I'm facing with a challenge of unsupervised classification of unlabeled data.
The case is, I have circa 1.2 million vehicle warranty claims, and must develop a classification model to tell whether one claim is fraud or not, or to predict a claim's fraud probability. Now I have got a wide analytical base table including variables about the claim's defects and corresponding material and labor fees, about the car's characteristics such as retail price, color, car age, distance and warranty history, about the dealer's warranty and service history and fees, about 300 variables in total.
However, among the 1.2 million observations, only 4000 are labeled as fraud or normal, and the labeled dataset is not a simple random sample, but a collection of somehow believed-to-be suspicious claims, mainly selected based on dealer information. So I cannot simply use supervised learning.

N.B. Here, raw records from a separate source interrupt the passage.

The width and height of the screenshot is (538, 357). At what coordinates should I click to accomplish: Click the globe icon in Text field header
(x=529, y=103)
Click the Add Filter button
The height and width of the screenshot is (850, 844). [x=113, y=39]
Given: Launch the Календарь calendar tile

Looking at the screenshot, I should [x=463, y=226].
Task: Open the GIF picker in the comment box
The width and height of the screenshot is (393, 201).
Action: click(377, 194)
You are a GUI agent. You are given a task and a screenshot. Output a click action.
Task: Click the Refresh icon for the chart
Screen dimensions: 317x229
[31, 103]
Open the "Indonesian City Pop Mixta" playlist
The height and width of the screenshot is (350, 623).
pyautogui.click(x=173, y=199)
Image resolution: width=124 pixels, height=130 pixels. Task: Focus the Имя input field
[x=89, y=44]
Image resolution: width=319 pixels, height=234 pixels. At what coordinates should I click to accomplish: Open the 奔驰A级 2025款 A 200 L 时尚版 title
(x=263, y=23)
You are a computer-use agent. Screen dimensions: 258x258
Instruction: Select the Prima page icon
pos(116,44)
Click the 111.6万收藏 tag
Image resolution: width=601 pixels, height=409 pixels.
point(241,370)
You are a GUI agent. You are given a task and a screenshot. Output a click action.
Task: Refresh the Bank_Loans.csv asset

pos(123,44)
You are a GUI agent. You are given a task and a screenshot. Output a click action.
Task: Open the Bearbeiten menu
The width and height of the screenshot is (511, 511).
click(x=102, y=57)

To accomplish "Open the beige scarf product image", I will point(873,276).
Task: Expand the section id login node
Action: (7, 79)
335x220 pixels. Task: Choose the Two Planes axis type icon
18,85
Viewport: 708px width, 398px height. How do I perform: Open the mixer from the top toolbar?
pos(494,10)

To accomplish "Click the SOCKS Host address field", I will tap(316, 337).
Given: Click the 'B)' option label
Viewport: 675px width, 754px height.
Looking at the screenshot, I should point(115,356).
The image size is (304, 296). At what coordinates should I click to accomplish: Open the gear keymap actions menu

I'm not that into clustering because I cannot explain or evaluate the outcome. I've tried PCA: one principle component can cover 95% of the information, and the component is mainly highly correlated with dealer history, so it can be the difference among dealers instead of claims that counts.
I've also tried some kind of label-propagation, and labeled more data based on my small labeled dataset. Then I developed a decision tree on these labeled data, and found that most important features are also the ones about dealers. So I think the result is not convincible, since my initially-labeled dataset was selected based on dealer history.
So my questions are: 1) Is label-propagation or PU reasonable in this case? 2) Any experience on which unsupervised learning method should I use?